L’entroterra ligure si gioca tutte le sue carte tra estate a km 0, case indipendenti e voglia di natura

Per le valli del nostro entroterra è la grandissima occasione. Ovvero, quella rappresentata dal cosiddetto turismo ‘di prossimità’.

È un argomento molto attuale: come e quanto le vallate possono essere rilanciate, specialmente in quest’estate nella quale la parola d’ordine pare essere ‘distanziamento sociale’.  

Le misure del Governo, per contenere i contagi da Coronavirus, finiranno inevitabilmente per penalizzare le località costiere e le spiagge, dove gli spazi sono ristretti e il mantenimento delle distanze decisamente più difficoltoso. Ma, al contrario, favoriscono zone laddove il distanziamento è praticamente naturale.

A confermare la tendenza, e pure questo discorso generale, sono i risultati di un sondaggio che nelle scorse settimane, quindi ancora in periodo di lockdown, è stato lanciato da ‘Una montagna di accoglienza’, ovvero il Consorzio di Ospitalità Diffusa del Parco dell’Aveto che riunisce tre vallate - Graveglia, Sturla e Aveto - e che ricopre, a livello di territorio, ben cinque comuni: Mezzanego, Borzonasca, Ne, Rezzoaglio e Santo Stefano.

“C’è molto interesse - afferma la presidente del Consorzio, Marina Bo - intorno al nostro entroterra.
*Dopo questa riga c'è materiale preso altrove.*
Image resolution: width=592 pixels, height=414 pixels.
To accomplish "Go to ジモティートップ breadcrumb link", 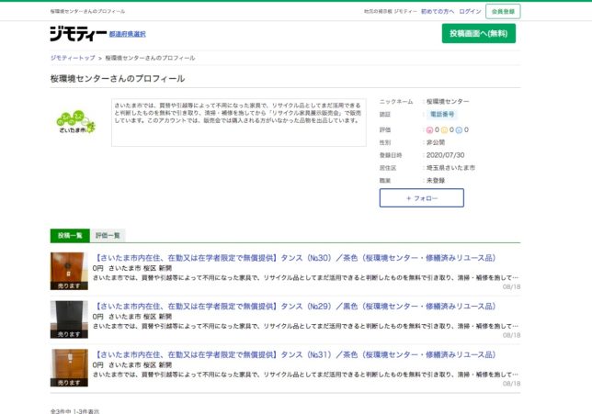I will [72, 58].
Noi gestiamo due punti informativi, uno a Borzonasca e uno a Santo Stefano, ed entrambi, nei giorni scorsi, sono stati raggiunti da moltissime telefonate, di persone interessate a trascorrere le vacanze in zona, anche persone che sono intenzionate a venire per la prima volta. I riscontri sono molto positivi e vanno nella stessa direzione del nostro questionario. La riscoperta dell’entroterra è una delle nostre finalità da sempre e ci pare proprio che quest’estate sia quella della definitiva messa alla prova, per quanto ci riguarda”.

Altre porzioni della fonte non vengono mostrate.